Memories That Aren’t Mine—CoronoaLife Day 474

I have been working this week on putting together photos for a family gathering we are having. As I go through these old photo albums, every picture is like an old friend. I remember the people in them, and the stories behind them…except that I don’t.

Some of these photos are from when my great-grandparents were young. They are my grandparents growing up. They are my father and his siblings as children. They are from when I was too young to have memories of those events.

Yet I remember them.

Not actually remember, of course. But I have been told many of the stories of these photos, and as the family historian I know who most of the people are and where and when they were taken.

The photos below, for instance, is of my grandfather giving me a stuffed rabbit at Easter. I don’t remember it. But I have been told about it enough to feel like I do.


My family lived in Germany at the time, and my grandparents flew over to visit. It was only the 2nd time they had seen me. Looking at the photos, I obviously was thrilled with the bunny, and my grandfather delighted in giving it to me.

My grandfather died when I was 3 years old. I have no actual memories of him. But I still have the rabbit, his well-loved ears floppy and his bright burnt-sienna coat faded closer to tan. And I have the picture, and those together connect me to a grandfather I never knew.

Every picture is a connection across time and space. I never saw my young grandmother in the play pictured in the album, but I was in the theater for many years and know how it felt. I never knew the house where my father and his siblings played with their cousins, but I remember playing with my cousins at family houses. I wasn’t at my grandmother’s graduation, but I have graduated. I was not there for these exact events, but the emotions are familiar, resonating down the years, weaving me into the tapestry of my family history.
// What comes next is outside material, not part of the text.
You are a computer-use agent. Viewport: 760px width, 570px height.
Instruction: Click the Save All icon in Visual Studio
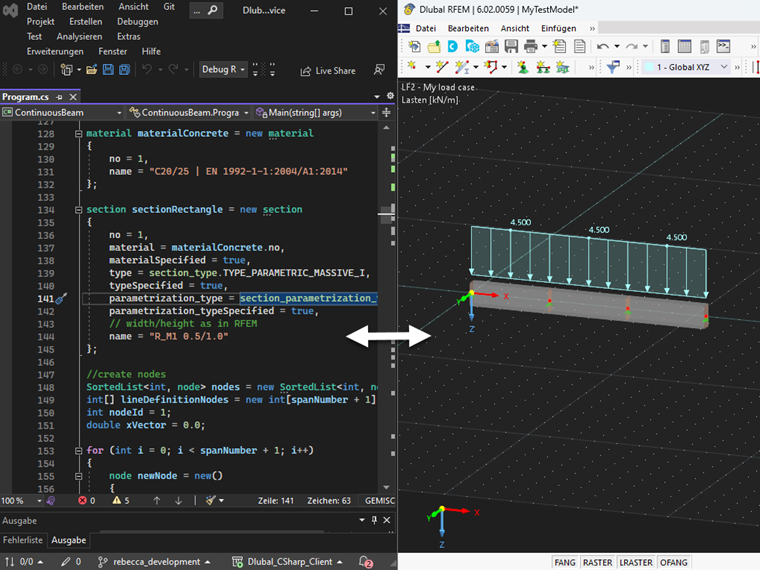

As the family historian and a storyteller myself, every picture is a window into an entire world. I don’t know who will carry that world when I am gone. So far no one has stepped forward to pass the stories on to. Perhaps those stories will be consigned, as most of our memories are, to the dustbin of history.

But until then, their stories live, and the people in them live. The Egyptians believed that you never truly died until the last time someone mentioned your name. Maybe that’s what drives some people to want fame—a quest for a type of immortality.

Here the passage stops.